- _課題の設定_:
以下の大学生の起業についての文章から、「大学生の起業はどのような業種?」と「その内容を業種別に確認しておきましょう。」の間の部分を、両端の語句も含めて一字も変えずに書き出してください。

- _本文ブロック_:
大学生と言えば、学業・サークル活動・アルバイト・恋愛の4つがテーマとしてよく取り上げられます。
大抵の学生は、この中で2つもしくは3つのテーマを選び、充実した学生生活を送るようで、その後は、就職活動を経て企業へ入ることになります。
しかしながら、これらのテーマとかけ離れた学生生活を送る方もいて、代表的な例では、起業を目指している方がいらっしゃいます。
大学生で起業へチャレンジしている方は、どのような業種を選ぶのか、成功するのか・失敗するのか、いくつか事例をピックアップして見ていくことにしましょう。
大学生の起業はどのような業種?
起業するにあたり、最も大切なことは、創業するための意志であり、起業後は、経営理念として公に発表することになります。
安易に、「お金を稼ぎたい」くらいに考えているようですと長続きはしません。
経営理念は、社会貢献へとつながることから、会社を評価される大事な要素となってきますので、こちらを参考に、自分の考えが如何に社会の役に立つのかまとめておきましょう。
経営理念がまとまったら、次に考えることは、資金・人脈・販売・アイデアを用意することになりますが、大学生の方にとっては準備期間が短いため、起業までたどり着けないケースが予想されます。
万全という状態ではなく、「自分の考えがどれくらい認めてもらえるのか」を把握すべく、アイデアのみを持って行動するケースがよくあります。
その内容を業種別に確認しておきましょう。
サービス系
古くからビジネスとして成り立っているのは、人材紹介・派遣です。

- _データの項目_:
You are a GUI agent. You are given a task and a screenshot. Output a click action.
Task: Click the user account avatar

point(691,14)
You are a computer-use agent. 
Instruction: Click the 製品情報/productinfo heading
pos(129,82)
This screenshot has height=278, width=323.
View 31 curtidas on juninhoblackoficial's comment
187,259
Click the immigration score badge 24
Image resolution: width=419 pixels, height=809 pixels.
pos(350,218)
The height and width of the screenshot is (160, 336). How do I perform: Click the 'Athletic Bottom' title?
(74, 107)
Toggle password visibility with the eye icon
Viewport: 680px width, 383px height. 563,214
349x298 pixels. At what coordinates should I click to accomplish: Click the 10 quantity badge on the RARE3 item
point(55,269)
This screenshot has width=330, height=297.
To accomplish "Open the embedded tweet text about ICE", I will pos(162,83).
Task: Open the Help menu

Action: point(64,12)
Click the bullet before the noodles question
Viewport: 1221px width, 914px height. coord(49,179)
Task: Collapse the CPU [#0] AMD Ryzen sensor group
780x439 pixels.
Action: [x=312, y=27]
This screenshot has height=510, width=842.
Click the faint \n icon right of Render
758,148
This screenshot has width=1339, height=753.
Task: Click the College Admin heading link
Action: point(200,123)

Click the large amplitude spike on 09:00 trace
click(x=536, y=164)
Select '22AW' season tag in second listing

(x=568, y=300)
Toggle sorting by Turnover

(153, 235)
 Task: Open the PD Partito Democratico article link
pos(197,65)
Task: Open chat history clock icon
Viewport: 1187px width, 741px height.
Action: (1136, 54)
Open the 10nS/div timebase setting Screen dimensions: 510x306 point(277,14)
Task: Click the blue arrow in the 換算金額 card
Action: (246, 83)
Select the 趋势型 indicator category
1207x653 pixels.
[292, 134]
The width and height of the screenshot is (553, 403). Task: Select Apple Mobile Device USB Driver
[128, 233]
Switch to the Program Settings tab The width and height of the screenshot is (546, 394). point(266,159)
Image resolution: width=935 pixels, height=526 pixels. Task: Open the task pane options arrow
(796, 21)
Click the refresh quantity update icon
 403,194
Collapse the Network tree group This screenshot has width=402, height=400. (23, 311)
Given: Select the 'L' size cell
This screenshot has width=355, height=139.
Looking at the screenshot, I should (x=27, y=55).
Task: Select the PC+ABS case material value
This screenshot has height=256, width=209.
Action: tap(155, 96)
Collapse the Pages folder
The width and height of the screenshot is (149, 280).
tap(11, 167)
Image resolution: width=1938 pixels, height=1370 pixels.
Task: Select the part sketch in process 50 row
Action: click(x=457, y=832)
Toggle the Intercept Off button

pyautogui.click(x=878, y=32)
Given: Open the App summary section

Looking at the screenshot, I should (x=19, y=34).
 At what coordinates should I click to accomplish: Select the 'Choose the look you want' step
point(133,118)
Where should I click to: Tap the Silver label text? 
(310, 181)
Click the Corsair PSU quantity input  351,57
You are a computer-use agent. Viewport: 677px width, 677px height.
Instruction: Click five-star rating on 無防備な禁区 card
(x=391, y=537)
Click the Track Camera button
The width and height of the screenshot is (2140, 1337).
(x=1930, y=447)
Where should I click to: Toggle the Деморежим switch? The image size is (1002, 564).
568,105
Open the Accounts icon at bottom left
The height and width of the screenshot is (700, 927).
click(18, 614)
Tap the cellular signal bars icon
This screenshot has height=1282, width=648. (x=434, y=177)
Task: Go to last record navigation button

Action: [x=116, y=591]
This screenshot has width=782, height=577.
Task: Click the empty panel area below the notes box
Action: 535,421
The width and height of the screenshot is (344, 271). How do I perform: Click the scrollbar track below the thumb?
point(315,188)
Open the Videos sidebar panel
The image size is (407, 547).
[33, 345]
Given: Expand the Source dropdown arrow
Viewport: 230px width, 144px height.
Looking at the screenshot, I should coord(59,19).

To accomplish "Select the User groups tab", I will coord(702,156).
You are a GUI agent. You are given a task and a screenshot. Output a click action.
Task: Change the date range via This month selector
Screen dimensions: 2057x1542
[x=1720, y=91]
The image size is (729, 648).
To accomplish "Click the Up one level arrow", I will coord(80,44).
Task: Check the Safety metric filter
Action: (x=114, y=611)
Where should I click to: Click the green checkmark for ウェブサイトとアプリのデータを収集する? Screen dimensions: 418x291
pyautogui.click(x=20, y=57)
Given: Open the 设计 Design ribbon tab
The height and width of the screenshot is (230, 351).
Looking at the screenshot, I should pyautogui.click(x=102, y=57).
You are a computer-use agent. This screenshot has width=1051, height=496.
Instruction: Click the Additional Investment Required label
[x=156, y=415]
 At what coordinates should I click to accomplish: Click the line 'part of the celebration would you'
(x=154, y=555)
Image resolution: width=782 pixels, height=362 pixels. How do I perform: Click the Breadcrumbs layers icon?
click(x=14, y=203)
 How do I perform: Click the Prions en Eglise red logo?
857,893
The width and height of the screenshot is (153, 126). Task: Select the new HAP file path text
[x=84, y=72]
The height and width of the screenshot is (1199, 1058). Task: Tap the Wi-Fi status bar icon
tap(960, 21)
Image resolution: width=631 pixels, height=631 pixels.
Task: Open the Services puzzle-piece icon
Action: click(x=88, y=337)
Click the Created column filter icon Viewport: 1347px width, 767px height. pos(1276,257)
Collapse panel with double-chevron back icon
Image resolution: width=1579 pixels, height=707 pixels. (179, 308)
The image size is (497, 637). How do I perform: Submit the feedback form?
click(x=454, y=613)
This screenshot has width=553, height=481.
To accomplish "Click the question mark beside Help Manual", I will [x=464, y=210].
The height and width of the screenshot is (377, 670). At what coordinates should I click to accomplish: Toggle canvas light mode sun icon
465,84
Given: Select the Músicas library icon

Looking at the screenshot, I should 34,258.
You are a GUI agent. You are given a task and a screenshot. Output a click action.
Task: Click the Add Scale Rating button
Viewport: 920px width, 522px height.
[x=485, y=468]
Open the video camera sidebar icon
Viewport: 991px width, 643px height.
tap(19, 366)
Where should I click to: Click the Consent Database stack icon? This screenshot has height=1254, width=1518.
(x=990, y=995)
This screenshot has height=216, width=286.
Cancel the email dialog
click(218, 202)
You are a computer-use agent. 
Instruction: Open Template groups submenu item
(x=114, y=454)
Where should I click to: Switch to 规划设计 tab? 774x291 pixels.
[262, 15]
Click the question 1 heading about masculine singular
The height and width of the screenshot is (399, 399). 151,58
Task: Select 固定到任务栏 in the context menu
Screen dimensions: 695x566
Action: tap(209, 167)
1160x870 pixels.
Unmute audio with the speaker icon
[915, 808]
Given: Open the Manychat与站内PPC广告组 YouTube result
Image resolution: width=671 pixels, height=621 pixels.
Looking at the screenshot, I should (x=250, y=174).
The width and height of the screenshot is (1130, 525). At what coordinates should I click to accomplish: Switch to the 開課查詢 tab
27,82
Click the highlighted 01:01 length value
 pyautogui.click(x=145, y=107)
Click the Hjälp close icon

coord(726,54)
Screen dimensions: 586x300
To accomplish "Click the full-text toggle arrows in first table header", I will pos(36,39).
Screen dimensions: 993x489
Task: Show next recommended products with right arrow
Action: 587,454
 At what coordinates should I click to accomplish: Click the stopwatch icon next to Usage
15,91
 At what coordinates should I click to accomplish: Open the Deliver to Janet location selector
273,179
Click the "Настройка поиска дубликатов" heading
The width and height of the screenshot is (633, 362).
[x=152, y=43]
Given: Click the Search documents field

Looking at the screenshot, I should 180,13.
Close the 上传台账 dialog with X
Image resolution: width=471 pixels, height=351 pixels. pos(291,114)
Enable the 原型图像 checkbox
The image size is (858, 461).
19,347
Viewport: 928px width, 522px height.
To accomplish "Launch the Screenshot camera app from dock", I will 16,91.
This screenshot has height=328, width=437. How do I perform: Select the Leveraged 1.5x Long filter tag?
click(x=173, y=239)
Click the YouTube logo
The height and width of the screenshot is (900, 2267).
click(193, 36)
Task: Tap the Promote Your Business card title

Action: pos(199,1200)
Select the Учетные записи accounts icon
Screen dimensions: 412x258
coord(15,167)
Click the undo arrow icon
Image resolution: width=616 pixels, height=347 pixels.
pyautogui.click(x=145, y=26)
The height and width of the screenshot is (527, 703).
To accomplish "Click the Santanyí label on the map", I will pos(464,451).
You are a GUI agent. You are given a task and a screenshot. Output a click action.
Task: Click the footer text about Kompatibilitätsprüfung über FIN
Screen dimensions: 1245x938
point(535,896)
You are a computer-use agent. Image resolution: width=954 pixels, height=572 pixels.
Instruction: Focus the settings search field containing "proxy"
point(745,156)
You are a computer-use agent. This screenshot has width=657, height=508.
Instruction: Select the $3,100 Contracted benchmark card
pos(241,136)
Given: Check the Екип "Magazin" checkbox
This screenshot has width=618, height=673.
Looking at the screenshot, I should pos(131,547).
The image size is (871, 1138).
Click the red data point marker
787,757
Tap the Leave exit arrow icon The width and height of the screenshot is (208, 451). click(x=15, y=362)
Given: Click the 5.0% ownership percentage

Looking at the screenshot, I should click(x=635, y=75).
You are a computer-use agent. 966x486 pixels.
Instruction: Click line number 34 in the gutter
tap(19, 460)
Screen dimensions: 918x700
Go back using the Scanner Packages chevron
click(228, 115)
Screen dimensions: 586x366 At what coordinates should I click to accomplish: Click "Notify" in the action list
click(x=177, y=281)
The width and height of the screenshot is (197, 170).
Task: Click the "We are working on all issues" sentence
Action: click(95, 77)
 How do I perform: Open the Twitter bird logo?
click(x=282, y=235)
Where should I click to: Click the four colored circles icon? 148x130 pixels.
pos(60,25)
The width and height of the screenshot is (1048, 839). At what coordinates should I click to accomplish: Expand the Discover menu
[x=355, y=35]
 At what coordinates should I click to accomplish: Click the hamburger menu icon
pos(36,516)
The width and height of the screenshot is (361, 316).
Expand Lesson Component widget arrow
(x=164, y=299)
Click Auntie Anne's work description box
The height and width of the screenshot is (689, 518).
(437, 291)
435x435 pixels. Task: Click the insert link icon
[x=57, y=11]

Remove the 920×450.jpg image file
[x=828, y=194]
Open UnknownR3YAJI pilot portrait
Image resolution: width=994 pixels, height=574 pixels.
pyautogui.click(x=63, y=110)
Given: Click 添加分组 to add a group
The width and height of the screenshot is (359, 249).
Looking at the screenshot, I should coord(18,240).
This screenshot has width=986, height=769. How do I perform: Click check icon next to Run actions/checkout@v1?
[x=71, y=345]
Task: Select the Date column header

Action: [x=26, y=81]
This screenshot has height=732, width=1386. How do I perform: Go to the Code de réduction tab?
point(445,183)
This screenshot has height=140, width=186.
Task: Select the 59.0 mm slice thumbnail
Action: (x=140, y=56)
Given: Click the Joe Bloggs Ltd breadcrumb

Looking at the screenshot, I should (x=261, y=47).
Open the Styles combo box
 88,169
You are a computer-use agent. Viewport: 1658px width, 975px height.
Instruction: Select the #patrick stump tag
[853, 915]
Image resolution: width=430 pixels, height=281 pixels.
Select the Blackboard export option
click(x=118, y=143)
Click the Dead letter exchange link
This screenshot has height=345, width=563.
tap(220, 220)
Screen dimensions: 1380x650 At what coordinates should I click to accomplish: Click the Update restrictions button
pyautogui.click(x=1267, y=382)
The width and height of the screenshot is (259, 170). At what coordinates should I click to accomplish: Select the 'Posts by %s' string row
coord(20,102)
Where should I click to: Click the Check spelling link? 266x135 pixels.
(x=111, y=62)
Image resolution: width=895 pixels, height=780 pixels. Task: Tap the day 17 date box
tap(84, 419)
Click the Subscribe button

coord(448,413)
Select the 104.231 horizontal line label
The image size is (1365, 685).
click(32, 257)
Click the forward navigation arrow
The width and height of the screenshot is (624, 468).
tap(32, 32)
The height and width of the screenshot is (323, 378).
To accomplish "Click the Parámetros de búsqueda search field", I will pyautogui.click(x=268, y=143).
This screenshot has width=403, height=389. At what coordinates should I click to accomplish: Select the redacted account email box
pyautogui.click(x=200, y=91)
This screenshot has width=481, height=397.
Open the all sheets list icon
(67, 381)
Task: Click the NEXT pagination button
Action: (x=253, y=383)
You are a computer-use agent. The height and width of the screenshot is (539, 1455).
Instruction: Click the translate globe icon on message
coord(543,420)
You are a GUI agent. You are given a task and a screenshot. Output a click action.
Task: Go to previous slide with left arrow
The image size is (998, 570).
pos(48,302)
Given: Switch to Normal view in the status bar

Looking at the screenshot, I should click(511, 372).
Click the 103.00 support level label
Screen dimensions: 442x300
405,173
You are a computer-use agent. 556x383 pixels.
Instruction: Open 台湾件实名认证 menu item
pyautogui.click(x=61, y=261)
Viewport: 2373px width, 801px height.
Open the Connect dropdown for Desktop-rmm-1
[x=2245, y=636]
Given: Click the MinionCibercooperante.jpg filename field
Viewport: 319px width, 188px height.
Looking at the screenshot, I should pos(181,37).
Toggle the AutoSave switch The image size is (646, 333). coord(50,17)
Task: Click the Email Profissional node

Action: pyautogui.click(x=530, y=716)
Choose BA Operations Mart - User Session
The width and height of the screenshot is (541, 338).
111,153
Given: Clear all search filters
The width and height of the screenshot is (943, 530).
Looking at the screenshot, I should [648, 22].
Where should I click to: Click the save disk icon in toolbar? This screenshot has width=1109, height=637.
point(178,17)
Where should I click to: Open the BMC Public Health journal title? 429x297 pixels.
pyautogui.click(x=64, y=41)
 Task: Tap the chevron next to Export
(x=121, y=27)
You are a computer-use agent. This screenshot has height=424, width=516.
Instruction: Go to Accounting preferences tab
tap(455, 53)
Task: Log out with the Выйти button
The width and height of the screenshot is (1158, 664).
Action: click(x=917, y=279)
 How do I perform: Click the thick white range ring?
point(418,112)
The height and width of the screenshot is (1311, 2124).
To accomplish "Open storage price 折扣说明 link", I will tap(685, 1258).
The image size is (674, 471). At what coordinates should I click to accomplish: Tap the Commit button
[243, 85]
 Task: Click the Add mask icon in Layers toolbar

- _この課題の解答_:
大学生の起業はどのような業種?
起業するにあたり、最も大切なことは、創業するための意志であり、起業後は、経営理念として公に発表することになります。
安易に、「お金を稼ぎたい」くらいに考えているようですと長続きはしません。
経営理念は、社会貢献へとつながることから、会社を評価される大事な要素となってきますので、こちらを参考に、自分の考えが如何に社会の役に立つのかまとめておきましょう。
経営理念がまとまったら、次に考えることは、資金・人脈・販売・アイデアを用意することになりますが、大学生の方にとっては準備期間が短いため、起業までたどり着けないケースが予想されます。
万全という状態ではなく、「自分の考えがどれくらい認めてもらえるのか」を把握すべく、アイデアのみを持って行動するケースがよくあります。
その内容を業種別に確認しておきましょう。